El partido había sido declarado de alto riesgo por la Comisión Estatal contra la Violencia, el Racismo y la Xenofobia en el Deporte debido a los antecedentes de incidentes entre aficionados de ambos clubes y a la especial rivalidad existente entre sus grupos radicales, Juventudes Verdiblancas e Iraultza.
Ante esta circunstancia, la Jefatura Superior de Policía de Cantabria había establecido desde primera hora de la mañana un dispositivo especial de seguridad, destinado a prevenir incidentes y detectar posibles movimientos de grupos radicales antes, durante y después del encuentro. Dos grupos preparados para enfrentarse En torno a las 09:10 horas, agentes de la Policía Nacional detectaron en la zona de la avenida de Los Castros a un grupo compuesto por aproximadamente 60 miembros de Iraultza, pertenecientes a la afición radical visitante.
El grupo se desplazaba de forma organizada y cohesionada y sus integrantes mostraban una actitud agresiva.
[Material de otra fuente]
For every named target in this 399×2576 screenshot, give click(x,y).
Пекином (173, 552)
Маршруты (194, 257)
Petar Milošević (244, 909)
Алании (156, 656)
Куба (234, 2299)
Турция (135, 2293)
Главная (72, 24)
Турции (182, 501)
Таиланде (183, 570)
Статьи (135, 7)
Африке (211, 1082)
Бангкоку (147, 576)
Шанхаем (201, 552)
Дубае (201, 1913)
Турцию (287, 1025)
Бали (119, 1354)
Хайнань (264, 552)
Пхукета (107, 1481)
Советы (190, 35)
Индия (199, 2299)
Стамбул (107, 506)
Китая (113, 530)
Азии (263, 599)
Vestían mayoritariamente ropa deportiva oscura y algunos de ellos portaban pasamontañas, protectores bucales, palos y guantes, circunstancias que evidenciaban su preparación para participar en un enfrentamiento.
Prácticamente al mismo tiempo, los agentes detectaron a otro grupo formado por alrededor de 70 personas presuntamente pertenecientes a Juventudes Verdiblancas, que se encontraba en las proximidades del lugar previsto para la pelea.
Este segundo grupo presentaba una indumentaria similar y se preparaba para desplazarse hacia el parque de La Teja, donde estaba previsto que se produjera el enfrentamiento entre ambas aficiones radicales.
La actuación policial permitió interceptar a ambos grupos antes de que llegaran a encontrarse, frustrando de esta forma la pelea y evitando que se produjeran incidentes.
Durante la intervención, los agentes comprobaron además que 10 integrantes del grupo ultra visitante carecían de entrada para acceder al estadio.
Esta circunstancia, valorada conjuntamente con su presencia en el grupo, la forma organizada de actuación y los elementos que portaban algunos de sus integrantes, constituía un indicio adicional sobre su posible intención de participar en el enfrentamiento.
Vigilancia policial durante toda la jornada
Tras impedir la pelea, la Policía Nacional mantuvo una vigilancia especial sobre ambos grupos radicales durante el resto de la jornada, con el objetivo de evitar nuevos intentos de enfrentamiento.
El dispositivo se mantuvo durante los desplazamientos de ambas aficiones, su llegada a los Campos de Sport de El Sardinero, el desarrollo del encuentro y la posterior salida de la afición visitante de Santander. La actuación preventiva de la Policía Nacional permitió que el partido se desarrollara sin enfrentamientos entre ambas aficiones y sin que llegara a materializarse la pelea previamente prevista.